Stored data >>

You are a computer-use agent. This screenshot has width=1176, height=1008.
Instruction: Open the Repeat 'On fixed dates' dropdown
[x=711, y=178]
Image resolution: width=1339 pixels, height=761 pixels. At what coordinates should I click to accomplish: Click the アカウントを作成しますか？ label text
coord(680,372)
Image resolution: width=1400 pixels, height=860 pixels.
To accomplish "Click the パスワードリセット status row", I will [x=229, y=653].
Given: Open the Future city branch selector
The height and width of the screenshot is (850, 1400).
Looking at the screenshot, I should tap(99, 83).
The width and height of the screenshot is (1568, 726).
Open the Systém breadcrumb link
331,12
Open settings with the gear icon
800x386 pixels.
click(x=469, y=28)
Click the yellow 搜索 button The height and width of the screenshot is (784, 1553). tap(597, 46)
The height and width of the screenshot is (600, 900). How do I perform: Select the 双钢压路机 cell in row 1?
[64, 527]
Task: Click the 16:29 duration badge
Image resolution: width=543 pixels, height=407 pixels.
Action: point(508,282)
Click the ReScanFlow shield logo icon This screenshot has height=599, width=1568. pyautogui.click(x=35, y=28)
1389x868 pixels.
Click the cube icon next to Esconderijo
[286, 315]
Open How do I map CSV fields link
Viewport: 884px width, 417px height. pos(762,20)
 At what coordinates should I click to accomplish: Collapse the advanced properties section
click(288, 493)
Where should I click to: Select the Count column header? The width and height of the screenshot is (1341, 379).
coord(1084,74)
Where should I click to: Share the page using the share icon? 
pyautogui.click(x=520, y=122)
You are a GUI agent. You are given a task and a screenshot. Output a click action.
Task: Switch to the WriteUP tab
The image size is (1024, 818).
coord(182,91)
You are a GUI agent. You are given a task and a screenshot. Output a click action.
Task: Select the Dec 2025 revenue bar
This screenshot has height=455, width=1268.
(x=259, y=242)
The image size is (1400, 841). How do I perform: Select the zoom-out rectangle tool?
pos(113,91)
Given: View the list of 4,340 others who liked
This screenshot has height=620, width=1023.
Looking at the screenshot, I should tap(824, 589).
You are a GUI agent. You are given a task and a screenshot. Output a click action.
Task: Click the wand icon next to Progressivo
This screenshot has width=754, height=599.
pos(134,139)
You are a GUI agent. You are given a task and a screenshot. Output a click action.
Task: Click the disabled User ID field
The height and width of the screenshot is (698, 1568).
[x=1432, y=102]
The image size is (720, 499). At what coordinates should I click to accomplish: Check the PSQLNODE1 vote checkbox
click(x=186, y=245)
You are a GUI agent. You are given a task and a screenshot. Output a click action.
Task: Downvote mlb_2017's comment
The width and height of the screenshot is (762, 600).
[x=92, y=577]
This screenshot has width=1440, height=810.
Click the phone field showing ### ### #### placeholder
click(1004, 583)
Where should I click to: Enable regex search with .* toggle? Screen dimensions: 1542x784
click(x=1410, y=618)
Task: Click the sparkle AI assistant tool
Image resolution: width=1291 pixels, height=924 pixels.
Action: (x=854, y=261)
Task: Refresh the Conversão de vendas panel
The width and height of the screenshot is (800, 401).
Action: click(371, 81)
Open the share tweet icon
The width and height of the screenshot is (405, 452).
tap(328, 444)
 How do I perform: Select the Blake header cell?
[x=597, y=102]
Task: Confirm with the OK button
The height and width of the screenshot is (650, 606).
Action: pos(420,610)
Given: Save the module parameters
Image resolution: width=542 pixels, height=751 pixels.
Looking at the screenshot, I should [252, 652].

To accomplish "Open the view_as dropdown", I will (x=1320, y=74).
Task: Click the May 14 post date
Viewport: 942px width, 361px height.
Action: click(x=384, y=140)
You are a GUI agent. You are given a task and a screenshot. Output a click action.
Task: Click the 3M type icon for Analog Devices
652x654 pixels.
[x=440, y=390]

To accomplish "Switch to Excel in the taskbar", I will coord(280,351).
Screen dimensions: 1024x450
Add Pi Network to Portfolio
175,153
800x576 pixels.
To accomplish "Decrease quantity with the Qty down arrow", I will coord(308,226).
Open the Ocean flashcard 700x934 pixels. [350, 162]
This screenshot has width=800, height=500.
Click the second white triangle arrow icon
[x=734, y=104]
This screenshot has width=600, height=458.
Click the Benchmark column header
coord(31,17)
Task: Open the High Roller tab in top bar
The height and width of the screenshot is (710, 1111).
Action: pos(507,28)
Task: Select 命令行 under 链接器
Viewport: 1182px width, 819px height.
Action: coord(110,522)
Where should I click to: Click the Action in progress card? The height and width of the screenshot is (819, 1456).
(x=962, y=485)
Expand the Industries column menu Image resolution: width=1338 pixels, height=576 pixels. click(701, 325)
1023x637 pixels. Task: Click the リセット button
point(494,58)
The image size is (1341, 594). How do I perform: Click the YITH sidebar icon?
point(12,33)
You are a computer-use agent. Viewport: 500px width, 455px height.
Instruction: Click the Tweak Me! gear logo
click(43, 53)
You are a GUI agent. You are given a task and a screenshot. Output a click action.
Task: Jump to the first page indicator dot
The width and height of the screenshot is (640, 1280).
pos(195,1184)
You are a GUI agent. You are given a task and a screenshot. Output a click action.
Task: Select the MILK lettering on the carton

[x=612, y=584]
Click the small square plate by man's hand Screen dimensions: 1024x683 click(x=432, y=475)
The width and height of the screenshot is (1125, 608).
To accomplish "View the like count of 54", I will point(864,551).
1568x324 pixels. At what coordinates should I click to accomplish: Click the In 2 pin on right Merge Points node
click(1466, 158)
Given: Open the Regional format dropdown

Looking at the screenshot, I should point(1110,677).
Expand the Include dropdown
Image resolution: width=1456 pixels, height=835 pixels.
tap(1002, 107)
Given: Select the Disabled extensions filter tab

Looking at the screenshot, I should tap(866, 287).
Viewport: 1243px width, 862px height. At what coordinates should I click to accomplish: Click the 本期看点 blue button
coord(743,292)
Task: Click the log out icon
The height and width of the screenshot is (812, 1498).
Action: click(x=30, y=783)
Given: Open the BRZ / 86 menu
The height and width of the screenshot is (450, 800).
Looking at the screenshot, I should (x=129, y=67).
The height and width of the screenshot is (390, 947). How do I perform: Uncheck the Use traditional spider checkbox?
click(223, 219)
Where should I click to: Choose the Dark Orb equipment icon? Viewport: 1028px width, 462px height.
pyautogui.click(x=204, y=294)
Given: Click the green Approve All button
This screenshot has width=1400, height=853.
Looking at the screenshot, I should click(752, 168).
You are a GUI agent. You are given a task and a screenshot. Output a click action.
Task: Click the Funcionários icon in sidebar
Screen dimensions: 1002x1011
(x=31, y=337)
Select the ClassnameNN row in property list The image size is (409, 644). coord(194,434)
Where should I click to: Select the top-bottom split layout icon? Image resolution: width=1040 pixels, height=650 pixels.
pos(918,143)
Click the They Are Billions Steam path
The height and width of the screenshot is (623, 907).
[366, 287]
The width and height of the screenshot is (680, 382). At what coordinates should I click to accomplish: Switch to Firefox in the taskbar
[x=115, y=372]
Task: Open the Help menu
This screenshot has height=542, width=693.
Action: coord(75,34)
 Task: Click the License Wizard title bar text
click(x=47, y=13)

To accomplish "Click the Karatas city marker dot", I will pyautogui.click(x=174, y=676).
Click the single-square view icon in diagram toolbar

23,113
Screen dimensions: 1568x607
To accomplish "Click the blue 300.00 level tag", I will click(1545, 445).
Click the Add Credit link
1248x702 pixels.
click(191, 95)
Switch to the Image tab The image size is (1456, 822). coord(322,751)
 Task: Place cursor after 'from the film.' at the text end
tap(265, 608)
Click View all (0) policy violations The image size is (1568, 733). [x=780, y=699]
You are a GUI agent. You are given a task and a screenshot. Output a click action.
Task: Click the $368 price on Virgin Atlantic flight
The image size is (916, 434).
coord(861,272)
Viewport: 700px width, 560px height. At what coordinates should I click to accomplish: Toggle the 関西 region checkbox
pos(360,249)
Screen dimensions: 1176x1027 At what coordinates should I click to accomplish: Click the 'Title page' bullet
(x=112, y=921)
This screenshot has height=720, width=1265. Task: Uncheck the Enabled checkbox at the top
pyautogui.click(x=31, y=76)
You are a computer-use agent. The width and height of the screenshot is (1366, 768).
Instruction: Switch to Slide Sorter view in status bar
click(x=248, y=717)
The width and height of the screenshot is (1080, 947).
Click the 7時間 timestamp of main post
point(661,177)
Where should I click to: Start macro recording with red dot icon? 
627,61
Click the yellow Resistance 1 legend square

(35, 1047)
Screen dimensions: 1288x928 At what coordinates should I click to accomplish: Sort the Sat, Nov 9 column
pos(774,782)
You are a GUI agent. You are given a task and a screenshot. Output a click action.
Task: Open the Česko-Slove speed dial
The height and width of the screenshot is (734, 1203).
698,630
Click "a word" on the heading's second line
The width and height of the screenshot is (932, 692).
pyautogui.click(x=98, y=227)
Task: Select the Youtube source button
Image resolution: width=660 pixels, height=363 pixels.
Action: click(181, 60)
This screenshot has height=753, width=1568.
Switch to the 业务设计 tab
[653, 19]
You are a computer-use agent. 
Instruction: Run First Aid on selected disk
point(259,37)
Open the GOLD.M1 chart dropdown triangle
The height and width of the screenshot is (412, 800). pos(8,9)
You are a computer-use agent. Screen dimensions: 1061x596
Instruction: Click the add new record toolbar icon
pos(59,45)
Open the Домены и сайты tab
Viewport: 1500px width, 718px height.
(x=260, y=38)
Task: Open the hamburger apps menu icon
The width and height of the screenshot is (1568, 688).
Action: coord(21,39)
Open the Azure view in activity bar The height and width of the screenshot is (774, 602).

Exercise brief >> Copy everything in the listing from the line containing "Where should I click to: Select the top-bottom" down to the line containing "click(x=248, y=717)", both lines included and the requests kept unchanged. Raise every click coordinate in the answers by 123.

Answer to the task >>
Where should I click to: Select the top-bottom split layout icon? Image resolution: width=1040 pixels, height=650 pixels.
pos(1041,266)
Click the They Are Billions Steam path
The height and width of the screenshot is (623, 907).
[489, 410]
The width and height of the screenshot is (680, 382). At what coordinates should I click to accomplish: Switch to Firefox in the taskbar
[x=238, y=495]
Task: Open the Help menu
This screenshot has height=542, width=693.
Action: coord(198,157)
 Task: Click the License Wizard title bar text
click(x=170, y=136)

To accomplish "Click the Karatas city marker dot", I will pyautogui.click(x=297, y=799).
Click the single-square view icon in diagram toolbar

146,236
Screen dimensions: 1568x607
To accomplish "Click the blue 300.00 level tag", I will click(1668, 568).
Click the Add Credit link
1248x702 pixels.
click(314, 218)
Switch to the Image tab The image size is (1456, 822). coord(445,874)
 Task: Place cursor after 'from the film.' at the text end
tap(388, 731)
Click View all (0) policy violations The image size is (1568, 733). [x=903, y=822]
You are a GUI agent. You are given a task and a screenshot. Output a click action.
Task: Click the $368 price on Virgin Atlantic flight
The image size is (916, 434).
coord(984,395)
Viewport: 700px width, 560px height. At what coordinates should I click to accomplish: Toggle the 関西 region checkbox
pos(483,372)
Screen dimensions: 1176x1027 At what coordinates should I click to accomplish: Click the 'Title page' bullet
(x=235, y=1044)
This screenshot has height=720, width=1265. Task: Uncheck the Enabled checkbox at the top
pyautogui.click(x=154, y=199)
You are a computer-use agent. The width and height of the screenshot is (1366, 768).
Instruction: Switch to Slide Sorter view in status bar
click(x=371, y=840)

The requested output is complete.